A land mine explosion killed seven people, including a child, in Homs province of central Syria on Saturday, a war monitor reported.
It detonated as a vehicle with the seven on board passed through a desert road outside the historic city of Palmyra, the Britain-based Syrian Observatory for Human Rights said.
“It destroyed the vehicle and killed all the passengers inside, which included two women, a child, and four men,” said the monitor, which relies on a network of sources inside Syria.
Explosives left in fields, along roads or even in buildings by all sides in Syria’s decade-long conflict have wounded thousands of civilians and killed hundreds of others.
The Landmine and Cluster Munition Monitor recorded 182 casualties last year in Syria, mainly from cluster munition remnants.
The figure accounted for nearly half of the 360 cluster munition casualties documented across the world in 2020, according to the watchdog.
It has recorded a total of 4,099 cluster munition casualties in Syria, including 2,102 in attacks and 1,997 from cluster munition remnants.
Across Syria, one in three populated communities are thought to be contaminated by explosive ordnance, the United Nations said in March.
One in two people are at risk from explosive ordnance contamination, it added in a report.
Syria’s war has killed nearly half a million people and displaced millions since it began with the brutal repression of anti-government protests in 2011.

Exercise directions> Please list every organization named in the Syria land mine article. Answer from the Syria land mine article alone.

Dataset extract>
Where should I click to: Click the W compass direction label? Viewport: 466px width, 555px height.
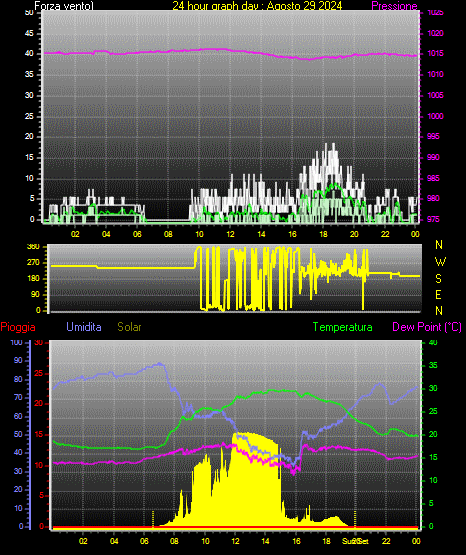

Result of the exercise>
Syrian Observatory for Human Rights
Landmine and Cluster Munition Monitor
United Nations